The labor of gratitude

From Lewis Hyde’s “The Gift” (thanks, Evelyn!)

As a parable of a gifted person, “The Shoemaker and the Elves” is also a parable for artists. Most artists early on find themselves in the position of the shoemaker on the first night — a talent has appeared, but it’s naked, immature. Ahead lie the years of reciprocal labor which precede the release of an accomplished gift. To take a literary example, George Bernard Shaw underwent a typical period of retreat and maturation before he emerged as a writer. The young Shaw started a career in business and felt the threat not of failure but of success. “I made good in spite of myself, and found, to my dismay, that Business, instead of expelling me as the worthless imposted I was, was fastening upon me with no intention of letting go.” He was twentry. “In Marche, 1876, I broke loose,” he says.

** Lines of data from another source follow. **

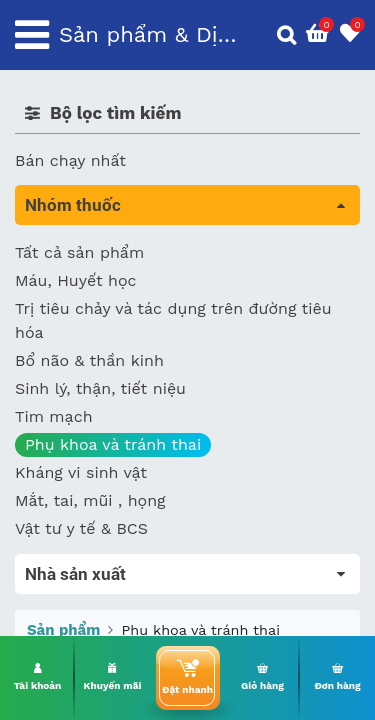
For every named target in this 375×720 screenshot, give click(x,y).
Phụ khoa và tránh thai (113, 444)
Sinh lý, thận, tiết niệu (100, 388)
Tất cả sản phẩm (79, 252)
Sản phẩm (63, 630)
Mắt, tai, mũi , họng (90, 500)
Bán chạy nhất (70, 160)
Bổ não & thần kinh (89, 360)
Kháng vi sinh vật (81, 472)
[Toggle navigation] (32, 35)
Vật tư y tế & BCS (81, 528)
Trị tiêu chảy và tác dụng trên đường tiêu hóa (173, 320)
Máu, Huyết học (76, 280)
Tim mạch (54, 416)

He left family, friends, business and Ireland. He spent about eight years ‘in absentia’, writing constantly (five novels, published only toward the end of his life — and then with a note by Shaw asking the buyer not to read them). Erik Erikson has commented:

“Potentially creative men like Shaw build the personal fundament of their work during a self-decreed moratorium, during which they often starve themselves, socially, erotically, and, last but not least, nutritionally, in order to let the grosser weeds die out, and make way for the growth of their inner garden. Often, when the weeds are dead, so is the garden. At the decisive moment, however, some make contact with a nutriment specific for theif gifts. For Shaw, of course, this gift was literature.”

For the slow labor of realizing a potential gift the artist must retreat to those Bohemias, halfway between the slums and the library, where life is not counted by the clock and where the talented may be sure they will be ignored until that time, if it ever comes, when their gifts are viable enough to be set free and survive in the world.